== WORK TO BE COMPLETED ==
When the line with "Сынок с кулачок (249, 84)" is reached, include it and stop; before that, copy each line of the listing exactly from the first.

--- START ---

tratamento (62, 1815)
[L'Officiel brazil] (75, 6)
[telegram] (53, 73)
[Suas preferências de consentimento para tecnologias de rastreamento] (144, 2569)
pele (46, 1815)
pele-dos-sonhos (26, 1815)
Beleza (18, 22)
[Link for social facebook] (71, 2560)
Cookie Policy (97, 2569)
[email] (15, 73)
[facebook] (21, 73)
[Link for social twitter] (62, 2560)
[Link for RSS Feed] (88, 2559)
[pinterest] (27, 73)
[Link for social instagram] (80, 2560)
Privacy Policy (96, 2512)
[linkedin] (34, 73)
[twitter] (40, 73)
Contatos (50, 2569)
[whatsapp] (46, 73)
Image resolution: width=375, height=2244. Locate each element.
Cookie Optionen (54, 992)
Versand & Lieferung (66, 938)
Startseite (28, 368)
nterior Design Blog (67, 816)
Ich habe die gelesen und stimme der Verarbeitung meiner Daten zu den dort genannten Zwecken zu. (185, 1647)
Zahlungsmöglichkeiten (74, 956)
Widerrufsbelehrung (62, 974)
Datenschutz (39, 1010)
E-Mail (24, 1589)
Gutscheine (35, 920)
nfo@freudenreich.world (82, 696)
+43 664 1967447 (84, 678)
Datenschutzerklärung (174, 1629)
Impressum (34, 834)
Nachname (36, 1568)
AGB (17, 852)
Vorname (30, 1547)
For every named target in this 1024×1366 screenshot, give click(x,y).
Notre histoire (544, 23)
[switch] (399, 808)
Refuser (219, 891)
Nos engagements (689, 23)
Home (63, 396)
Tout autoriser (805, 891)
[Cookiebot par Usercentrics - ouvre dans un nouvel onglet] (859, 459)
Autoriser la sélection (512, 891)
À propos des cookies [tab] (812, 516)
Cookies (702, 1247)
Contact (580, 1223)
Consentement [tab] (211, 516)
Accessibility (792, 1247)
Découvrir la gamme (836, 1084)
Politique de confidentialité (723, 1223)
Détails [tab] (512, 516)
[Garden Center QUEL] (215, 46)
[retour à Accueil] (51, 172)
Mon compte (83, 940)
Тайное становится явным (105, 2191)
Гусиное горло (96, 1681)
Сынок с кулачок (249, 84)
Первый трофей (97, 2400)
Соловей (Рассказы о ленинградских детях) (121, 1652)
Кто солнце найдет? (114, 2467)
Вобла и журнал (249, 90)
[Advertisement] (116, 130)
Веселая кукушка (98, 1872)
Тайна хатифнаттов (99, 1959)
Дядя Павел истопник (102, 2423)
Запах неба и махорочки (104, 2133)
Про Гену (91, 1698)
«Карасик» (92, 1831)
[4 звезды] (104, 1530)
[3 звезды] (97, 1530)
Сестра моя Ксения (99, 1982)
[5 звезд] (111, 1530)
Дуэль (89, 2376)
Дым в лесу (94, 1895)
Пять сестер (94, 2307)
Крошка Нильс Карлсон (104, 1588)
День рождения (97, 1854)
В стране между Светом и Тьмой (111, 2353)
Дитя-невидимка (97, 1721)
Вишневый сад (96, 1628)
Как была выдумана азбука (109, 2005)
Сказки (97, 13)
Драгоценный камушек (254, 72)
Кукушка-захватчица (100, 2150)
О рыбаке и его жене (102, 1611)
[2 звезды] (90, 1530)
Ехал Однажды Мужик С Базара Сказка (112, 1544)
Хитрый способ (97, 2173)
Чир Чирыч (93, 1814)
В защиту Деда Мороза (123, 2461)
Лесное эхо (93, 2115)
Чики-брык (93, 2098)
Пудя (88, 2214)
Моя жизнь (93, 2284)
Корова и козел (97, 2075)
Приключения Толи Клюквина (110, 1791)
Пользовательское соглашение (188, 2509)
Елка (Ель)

--- END ---

== EXPECTED ANSWER ==
tratamento (62, 1815)
[L'Officiel brazil] (75, 6)
[telegram] (53, 73)
[Suas preferências de consentimento para tecnologias de rastreamento] (144, 2569)
pele (46, 1815)
pele-dos-sonhos (26, 1815)
Beleza (18, 22)
[Link for social facebook] (71, 2560)
Cookie Policy (97, 2569)
[email] (15, 73)
[facebook] (21, 73)
[Link for social twitter] (62, 2560)
[Link for RSS Feed] (88, 2559)
[pinterest] (27, 73)
[Link for social instagram] (80, 2560)
Privacy Policy (96, 2512)
[linkedin] (34, 73)
[twitter] (40, 73)
Contatos (50, 2569)
[whatsapp] (46, 73)
Image resolution: width=375, height=2244. Locate each element.
Cookie Optionen (54, 992)
Versand & Lieferung (66, 938)
Startseite (28, 368)
nterior Design Blog (67, 816)
Ich habe die gelesen und stimme der Verarbeitung meiner Daten zu den dort genannten Zwecken zu. (185, 1647)
Zahlungsmöglichkeiten (74, 956)
Widerrufsbelehrung (62, 974)
Datenschutz (39, 1010)
E-Mail (24, 1589)
Gutscheine (35, 920)
nfo@freudenreich.world (82, 696)
+43 664 1967447 (84, 678)
Datenschutzerklärung (174, 1629)
Impressum (34, 834)
Nachname (36, 1568)
AGB (17, 852)
Vorname (30, 1547)
For every named target in this 1024×1366 screenshot, give click(x,y).
Notre histoire (544, 23)
[switch] (399, 808)
Refuser (219, 891)
Nos engagements (689, 23)
Home (63, 396)
Tout autoriser (805, 891)
[Cookiebot par Usercentrics - ouvre dans un nouvel onglet] (859, 459)
Autoriser la sélection (512, 891)
À propos des cookies [tab] (812, 516)
Cookies (702, 1247)
Contact (580, 1223)
Consentement [tab] (211, 516)
Accessibility (792, 1247)
Découvrir la gamme (836, 1084)
Politique de confidentialité (723, 1223)
Détails [tab] (512, 516)
[Garden Center QUEL] (215, 46)
[retour à Accueil] (51, 172)
Mon compte (83, 940)
Тайное становится явным (105, 2191)
Гусиное горло (96, 1681)
Сынок с кулачок (249, 84)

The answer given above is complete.